Laisser le négatif à la maison. Lorsque l’on ne danse pas beaucoup, le non-verbal peut en être la cause. Que projetons-nous? Tristesse, frustration, amertume? Mieux vaut laisser ses soucis à la maison et profiter de la soirée! Arborer un visage triste ou boudeur n’arrange pas les choses. Tout comme dans la vie, on ne peut pas plaire à tout le monde, mais une personne souriante qui va vers les autres a davantage de chance de se lier avec les membres de la communauté et donc de danser.

Des situations vécues par plusieurs

SI vous êtes une personne qui est guidée, vous avez…

100 % de probabilité de vous faire enseigner sur la piste par un(e) guideur bien intentionné(e). Vous êtes libre de respectueusement et délicatement rappeler à cette personne que vous débutez et que ce n’est peut-être pas le bon endroit ou vous acceptez les conseils avec grâce et un grain de sel.

• 100 % de probabilité de rester assise sur votre chaise pendant une période plus ou moins longue. On ne vous connait pas ou que très peu, vous ne dansez habituellement qu’avec votre partenaire ou avez refusé des échanges de partenaires par le passé, vous avez déjà décliné une invitation à danser avec plus ou moins de tact ou fait des commentaires sur d’autres danseurs, vous ne maîtrisez pas le cabeceo… bref, il peut y avoir 1001 raisons pour lesquelles vous ne dansez pas. On peut analyser la situation et se questionner, mais pas trop non plus.

100 % de probabilité de vous faire guider quelque chose que vous ne comprendrez pas. C’est normal, les personnes qui guident ne savent pas exactement ce que nous savons et quels concepts nous maitrisons. Cela peut même arriver encore après des années d’apprentissage. Une personne qui guide de façon bienveillante devrait débuter une tanda par du vocabulaire simple pour favoriser la connexion, puis, si tout se passe bien, ajouter graduellement des notions plus complexes. Il faut accepter les erreurs et les imperfections de part et d’autre. Elles font partie du tango.

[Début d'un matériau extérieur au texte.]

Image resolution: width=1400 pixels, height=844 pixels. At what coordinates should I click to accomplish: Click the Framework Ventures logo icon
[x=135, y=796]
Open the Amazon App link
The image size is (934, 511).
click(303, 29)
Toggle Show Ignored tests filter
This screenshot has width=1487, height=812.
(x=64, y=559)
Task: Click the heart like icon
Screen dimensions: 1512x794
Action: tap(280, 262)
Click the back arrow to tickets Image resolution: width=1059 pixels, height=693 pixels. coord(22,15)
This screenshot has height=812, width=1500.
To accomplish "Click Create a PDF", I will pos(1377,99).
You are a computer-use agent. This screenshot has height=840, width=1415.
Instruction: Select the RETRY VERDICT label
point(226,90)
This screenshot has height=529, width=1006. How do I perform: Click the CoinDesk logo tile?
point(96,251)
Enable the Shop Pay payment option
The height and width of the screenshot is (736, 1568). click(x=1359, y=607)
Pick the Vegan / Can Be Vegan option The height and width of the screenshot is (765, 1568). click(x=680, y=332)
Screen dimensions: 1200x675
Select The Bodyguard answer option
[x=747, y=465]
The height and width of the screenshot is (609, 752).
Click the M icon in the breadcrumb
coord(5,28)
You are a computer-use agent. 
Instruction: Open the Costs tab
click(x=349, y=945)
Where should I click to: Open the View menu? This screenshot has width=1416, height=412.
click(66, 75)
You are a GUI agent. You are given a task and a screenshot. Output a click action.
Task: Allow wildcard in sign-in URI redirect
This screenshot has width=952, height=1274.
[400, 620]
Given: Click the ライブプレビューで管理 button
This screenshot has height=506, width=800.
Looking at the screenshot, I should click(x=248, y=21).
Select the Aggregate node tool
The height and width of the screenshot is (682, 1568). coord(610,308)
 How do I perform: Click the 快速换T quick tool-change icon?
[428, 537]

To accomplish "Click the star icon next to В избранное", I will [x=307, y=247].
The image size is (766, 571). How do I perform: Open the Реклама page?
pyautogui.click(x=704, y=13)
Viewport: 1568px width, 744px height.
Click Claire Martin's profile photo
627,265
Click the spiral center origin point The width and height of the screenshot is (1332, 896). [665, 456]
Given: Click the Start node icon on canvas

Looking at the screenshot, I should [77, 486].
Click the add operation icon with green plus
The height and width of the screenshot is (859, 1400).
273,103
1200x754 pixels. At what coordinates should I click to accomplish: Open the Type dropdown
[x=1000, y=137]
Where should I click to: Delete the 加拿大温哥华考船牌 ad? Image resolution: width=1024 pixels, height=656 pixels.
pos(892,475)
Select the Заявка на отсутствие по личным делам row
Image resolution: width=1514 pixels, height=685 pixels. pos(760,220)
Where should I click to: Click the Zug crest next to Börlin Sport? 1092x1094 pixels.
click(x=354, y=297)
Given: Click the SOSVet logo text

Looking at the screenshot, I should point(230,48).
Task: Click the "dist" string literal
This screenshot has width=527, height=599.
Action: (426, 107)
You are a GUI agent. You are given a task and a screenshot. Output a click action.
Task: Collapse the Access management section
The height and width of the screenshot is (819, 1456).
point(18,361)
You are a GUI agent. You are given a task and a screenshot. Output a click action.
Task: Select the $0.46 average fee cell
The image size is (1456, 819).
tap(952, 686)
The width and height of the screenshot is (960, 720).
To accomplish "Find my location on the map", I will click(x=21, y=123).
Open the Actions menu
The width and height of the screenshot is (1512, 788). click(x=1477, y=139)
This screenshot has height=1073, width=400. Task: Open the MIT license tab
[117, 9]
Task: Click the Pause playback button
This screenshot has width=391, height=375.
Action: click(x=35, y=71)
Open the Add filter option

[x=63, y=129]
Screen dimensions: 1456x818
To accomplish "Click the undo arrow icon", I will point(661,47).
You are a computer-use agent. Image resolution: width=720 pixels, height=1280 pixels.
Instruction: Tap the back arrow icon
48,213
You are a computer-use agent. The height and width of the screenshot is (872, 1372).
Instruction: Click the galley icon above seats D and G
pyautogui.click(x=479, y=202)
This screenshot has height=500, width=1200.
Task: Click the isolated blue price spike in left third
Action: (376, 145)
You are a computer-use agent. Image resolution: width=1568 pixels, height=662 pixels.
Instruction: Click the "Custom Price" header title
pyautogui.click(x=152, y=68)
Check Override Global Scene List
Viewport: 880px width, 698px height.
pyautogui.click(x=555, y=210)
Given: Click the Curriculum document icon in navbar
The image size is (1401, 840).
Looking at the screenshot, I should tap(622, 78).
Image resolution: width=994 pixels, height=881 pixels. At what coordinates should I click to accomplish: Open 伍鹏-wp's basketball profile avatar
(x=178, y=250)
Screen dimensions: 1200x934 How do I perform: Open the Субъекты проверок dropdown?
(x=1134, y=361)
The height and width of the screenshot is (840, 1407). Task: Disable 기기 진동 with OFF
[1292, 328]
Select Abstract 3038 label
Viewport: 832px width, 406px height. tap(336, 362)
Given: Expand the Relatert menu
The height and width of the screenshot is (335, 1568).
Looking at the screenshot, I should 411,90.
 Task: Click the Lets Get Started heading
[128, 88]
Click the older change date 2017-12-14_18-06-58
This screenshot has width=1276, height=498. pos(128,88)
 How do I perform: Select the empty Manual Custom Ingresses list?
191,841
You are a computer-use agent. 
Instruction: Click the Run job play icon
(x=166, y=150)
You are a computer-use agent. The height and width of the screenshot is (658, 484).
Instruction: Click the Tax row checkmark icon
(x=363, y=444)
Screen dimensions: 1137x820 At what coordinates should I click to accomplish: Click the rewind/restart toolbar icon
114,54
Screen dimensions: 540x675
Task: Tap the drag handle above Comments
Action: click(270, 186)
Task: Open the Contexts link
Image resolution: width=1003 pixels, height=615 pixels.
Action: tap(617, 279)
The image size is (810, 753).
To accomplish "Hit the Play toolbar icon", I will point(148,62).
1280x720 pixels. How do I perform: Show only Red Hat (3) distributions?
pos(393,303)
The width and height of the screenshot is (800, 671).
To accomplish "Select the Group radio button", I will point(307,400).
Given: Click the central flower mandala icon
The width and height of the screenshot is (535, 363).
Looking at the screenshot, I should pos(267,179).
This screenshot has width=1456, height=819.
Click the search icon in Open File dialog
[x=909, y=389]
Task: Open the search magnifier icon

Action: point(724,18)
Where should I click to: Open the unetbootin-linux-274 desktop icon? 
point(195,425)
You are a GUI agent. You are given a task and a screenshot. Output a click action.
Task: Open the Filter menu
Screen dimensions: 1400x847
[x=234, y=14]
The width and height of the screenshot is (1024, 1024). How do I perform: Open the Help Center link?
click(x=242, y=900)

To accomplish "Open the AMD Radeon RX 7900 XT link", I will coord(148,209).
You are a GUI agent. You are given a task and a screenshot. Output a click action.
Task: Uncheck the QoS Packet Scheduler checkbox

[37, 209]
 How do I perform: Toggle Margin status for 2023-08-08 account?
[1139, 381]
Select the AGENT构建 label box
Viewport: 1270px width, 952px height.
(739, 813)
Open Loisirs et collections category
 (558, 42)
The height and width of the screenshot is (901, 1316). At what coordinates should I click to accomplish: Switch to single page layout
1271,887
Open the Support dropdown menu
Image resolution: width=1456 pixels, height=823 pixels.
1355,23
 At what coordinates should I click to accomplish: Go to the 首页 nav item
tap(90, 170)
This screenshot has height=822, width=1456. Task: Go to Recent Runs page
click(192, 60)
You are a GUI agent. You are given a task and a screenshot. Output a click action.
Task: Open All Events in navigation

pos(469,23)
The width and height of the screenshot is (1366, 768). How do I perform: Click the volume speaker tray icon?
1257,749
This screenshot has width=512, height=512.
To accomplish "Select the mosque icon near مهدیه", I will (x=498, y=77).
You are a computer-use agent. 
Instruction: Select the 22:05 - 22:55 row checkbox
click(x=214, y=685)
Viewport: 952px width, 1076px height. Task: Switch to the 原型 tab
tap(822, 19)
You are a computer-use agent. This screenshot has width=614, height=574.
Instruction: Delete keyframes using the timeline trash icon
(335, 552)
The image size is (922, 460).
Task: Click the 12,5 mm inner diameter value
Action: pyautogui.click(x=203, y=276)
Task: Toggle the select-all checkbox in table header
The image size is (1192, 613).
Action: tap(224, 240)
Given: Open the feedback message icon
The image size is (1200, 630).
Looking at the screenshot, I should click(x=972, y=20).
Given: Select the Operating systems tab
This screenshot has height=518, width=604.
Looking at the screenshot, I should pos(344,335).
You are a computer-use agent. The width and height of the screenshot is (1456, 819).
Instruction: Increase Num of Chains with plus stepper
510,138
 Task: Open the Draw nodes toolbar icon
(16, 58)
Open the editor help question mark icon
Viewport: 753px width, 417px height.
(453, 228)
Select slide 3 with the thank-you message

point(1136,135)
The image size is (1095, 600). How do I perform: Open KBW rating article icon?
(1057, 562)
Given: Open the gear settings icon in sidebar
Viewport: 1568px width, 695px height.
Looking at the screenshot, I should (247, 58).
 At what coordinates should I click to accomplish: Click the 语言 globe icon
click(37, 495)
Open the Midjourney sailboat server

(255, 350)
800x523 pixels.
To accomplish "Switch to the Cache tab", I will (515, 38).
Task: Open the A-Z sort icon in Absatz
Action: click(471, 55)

Si vous êtes une personne qui guide, vous avez…

100 % de probabilité de voir l’une de vos invitations refusées. Cela arrive et il faut être en mesure d’apprendre de ces expériences. Peut-être que la personne invitée n’avait simplement pas envie de danser avec vous cette tanda précise ou encore reste dans un cercle plus fermé par choix. Un refus ne parle pas toujours de nous. Une personne peut se sentir moins en forme ou à l’aise un soir pour danser avec nous. L’important lors d’un refus est de le faire avec délicatesse et tact.


100 % de probabilité de penser que votre partenaire « s’ennuie ». Ce n’est probablement pas le cas. Souvent les personnes qui guident ont cette crainte, mais les personnes guidées souhaitent avant tout vivre une belle expérience par, notamment, le respect des conventions de la piste, un abrazo confortable et accueillant et de l’écoute. Votre partenaire a un beau sourire? Oubliez tout et concentrez-vous à créer une connexion avec cette personne et la musique. C’est le plus important.


80 % de probabilité de vous retrouver impliqué dans une petite collision sur la piste. On s’excuse et on continue son chemin. Pas de raison de se mortifier. Cela arrive à tout le monde. Ce qui compte est de repartir en selle dès que possible.

Et non…
Prendre des cours privés en rafale ne rend pas instantanément meilleur(e) et plus en demande. Ils sont évidemment excellents pour aider une personne à travailler en profondeur et de façon plus personnalisée. Toutefois, le tango est une danse aux nombreuses subtilités. L’apprentissage de l’un ou l’autre des deux rôles demande du temps et de la pratique. Il faut laisser du temps de maturation aux concepts appris et maintes fois revisités. Les personnes qui dansent bien auront toujours plus de facilité à se faire inviter et, si de surcroît, elles maîtrisent bien tous les autres codes du tango.

Gérer ses attentes

Les événements spéciaux, les bals ou soirées avec musique live, les soirées estivales dans les parcs présentent des dynamiques différentes et moins prévisibles. Il faut donc s’attendre à vivre des soirées fabuleuses et d’autres moins merveilleuses.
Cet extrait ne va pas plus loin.